La réflexion politico-territoriale doit donc être repensée sur des bases matérialistes, des bases de classes, anticapitalistes et anti-impérialistes. Pas plus qu’il n’existe objectivement une forme d’attachement national mais deux, celui que traduit le patriotisme républicain et celui, antagonique du premier, que dévoie l’euro-nationalisme raciste, régionaliste ou communautariste, pas plus qu’il n’existe « un » internationalisme, mais deux selon que l’on se prononce pour l’internationalisme prolétarien ou que l’on penche pour l’euro-mondialisme atlantique, il n’existe que deux formes de construction territoriale, celle que décrit l’expression « repli national » et celle que magnifie la très océanique expression « Union transatlantique ». Il n’y a pas de « terrain neutre » en politique, et encore moins en géopolitique : pour sauver la nation française en voie de décomposition rapide, pour permettre à notre peuple de renouer avec son histoire progressiste interrompue par la construction maastrichtienne, le mouvement populaire doit inscrire au cœur de ses revendications la reconfiguration républicaine et sociale du territoire national tout en portant, contre le nationalisme raciste, contre l’euro-régionalisme, contre les communautarismes intégristes, contre les « Etats-Unis d’Europe » et l’Union transatlantique, un internationalisme prolétarien et populaire de seconde génération.

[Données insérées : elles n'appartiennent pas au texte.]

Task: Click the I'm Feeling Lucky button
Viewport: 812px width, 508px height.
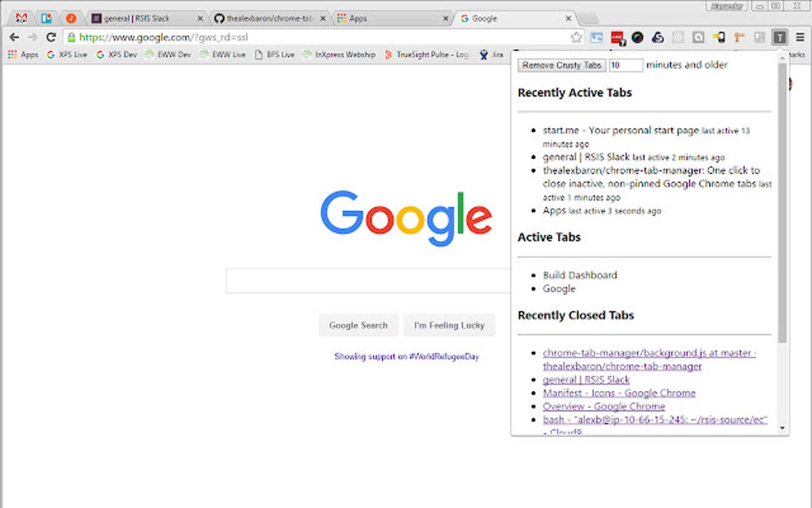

Pour conclure, nous cèderons la parole à Jaurès qui semble avoir écrit aujourd’hui même le fulgurant texte que voici :
« Dans l’état présent du monde et de l’Europe, les nations distinctes et autonomes sont la condition de la liberté humaine et du progrès humain. Tant que le prolétariat international ne sera pas assez organisé pour amener l’Europe à l’état d’unité, l’Europe ne pourra être unifiée que par une sorte de césarisme monstrueux, par un saint empire capitaliste qui écraserait à la fois les fiertés nationales et les revendications prolétariennes. Nous ne voulons pas d’une domesticité internationale. Nous voulons l’Internationale de la liberté, de la justice et du droit ouvrier ».
Georges GASTAUD
Texte achevé le 17 juin 2018, 78ème anniversaire de l’Appel à la Résistance patriotique et antifasciste lancé par Charles Tillon, membre du bureau politique du PCF clandestin, à partir du sol français occupé.
»» https://www.initiative-communiste.fr/articles/europe-capital/luttes-de...
NOTES :
[1] Dans cet article, le mot relativiste est donc utilisé, non pas au sens subjectiviste issu de Protagoras (« l’homme est mesure de toutes choses »), mais au sens objectiviste et matérialiste de la Relativité physique.
[2] Génialement, Leibniz avait anticipé conceptuellement sur la révolution relativiste. Dans sa polémique épistolaire avec le physicien newtonien Clarke, Leibniz montrait déjà que l’espace et le temps ne sont pas des données absolues posées a priori mais les ordres des phénomènes physiques s’entrecroisant selon la simultanéité (espace) ou selon la succession (temps).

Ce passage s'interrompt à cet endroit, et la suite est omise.